The next week was one of turmoil, chaos and confusion.
The main body of the 3rd Hussars had gone by train to Batavia which they reached on the night of the 18th. The CO assembled them in the station forecourt and told them to wait while he went in search of a Transport Officer. When he finally had found one, his troops had disappeared; an over-zealous Dutch officer had ‘discovered’ them and sent them to barracks at the outskirts of Batavia, of course not the ones they were supposed to go to.
While this problem was being unravelled, William-Powlett received the alarming news that Silver Larch had been ordered to leave the port immediately. It took some fairly dramatic pleading at naval headquarters to get permission to complete the unloading of his tanks and vehicles. Next, he had to find out whom to report to and which orders there were for him. This took several days and he returned from his visit to GHQ ABDACOM in Bandung with the firm impression that there was no general plan and that he and his men would be left behind.
On his return he found maintenance in full swing. But when the radios were tested they proved to be totally inadequate; the maximum range over which could be communicated was just one mile. William-Powlett next had a look at the countryside he was supposed to operate in. It was absolutely unsuitable for this type of tank; swampy rice paddies interspersed with patches of light jungle, with only a few roads and some muddy tracks.
Then, on the night of the 26th, he was ordered to Buitenzorg (now Bogor) where he met Brigadier Arthur Blackburn VC, commander of an improvised Australian brigade called ‘Blackforce’, to which the 3rd Hussars were to be attached.
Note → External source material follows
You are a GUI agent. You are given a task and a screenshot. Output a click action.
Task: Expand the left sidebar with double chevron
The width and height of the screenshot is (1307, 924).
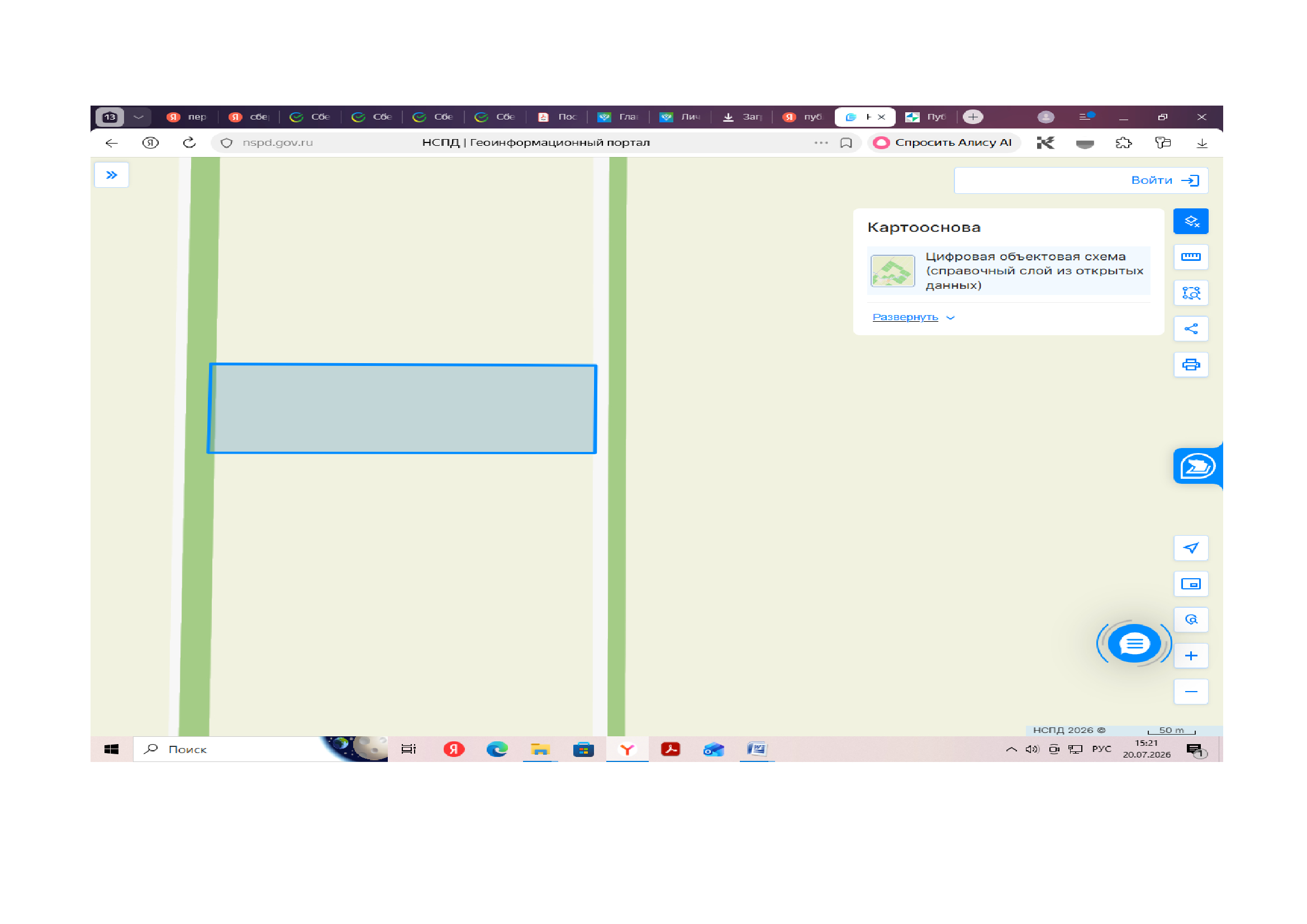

The squadron was stationed in a rubber plantation, 8 miles west of Buitenzorg on the road to Batavia. Some semblance of order had finally been established but there still was no consensus on the deployment of the British tanks.


Map of West-Java and the Japanese landings of March 1, 1942


The Japanese 26th Army invaded West-Java on March 1, 1942 and moved rapidly toward Batavia and Bandung. The planned counterattack by ‘Blackforce’ became impossible when the Dutch blew up bridges across several rivers. They also ordered the withdrawal of all forces toward Bandung. By the evening of March 2, the retreat was suddenly cancelled, replaced by orders for a planned counter attack around the bridge across the Llewilliang river. Then, at 0200 in the night of March 3, this counter attack was cancelled and new orders for withdrawal received. At 0600 the 3rd Hussars were about to depart when, in torrential rains, an intelligence officer arrived with the news that the withdrawal was cancelled and Llewilliang Bridge was to be attacked…
Australian troops sitting ready in their trucks hurried down the road, followed by the tanks. The Australians reached the bridge at the same time when Japanese advance guards arrived and in a heavy fight the Australians managed to halt them and throw them back. ‘Blackforce’ would hold the bridge for two days, supported by the 3rd Hussars and the excellent gunnery of the 131st Field Artillery, the single US Artillery unit in West-Java. But the Japanese pressure mounted and by the afternoon of the March 4 it was clear that ‘Blackforce’ would have to join in the general withdrawal of the Dutch forces on Bandung. The 3rd Hussars and one company of Australians were ordered to remain behind and hold up the enemy for twenty-four hours.
Before withdrawing on the morning of March 5, , a unit of the 3rd fought off and killed about a dozen of a strong Japanese patrol that had come cycling down the Semplak-Buitenzorg road. The 3rd Hussars disengaged and reached Bandung on March 6. Major William-Powlett learned that the Dutch were about to capitulate. Plans were made for the British and Australian troops to move south over the mountains. But when the Dutch surrendered on March 8, Major William-Powlett knew that there was no hope of further action against the enemy, and he had to obey a written order from General Sitwell to destroy his tanks. They did this by sending them tumbling down a ravine into a strongly flowing river.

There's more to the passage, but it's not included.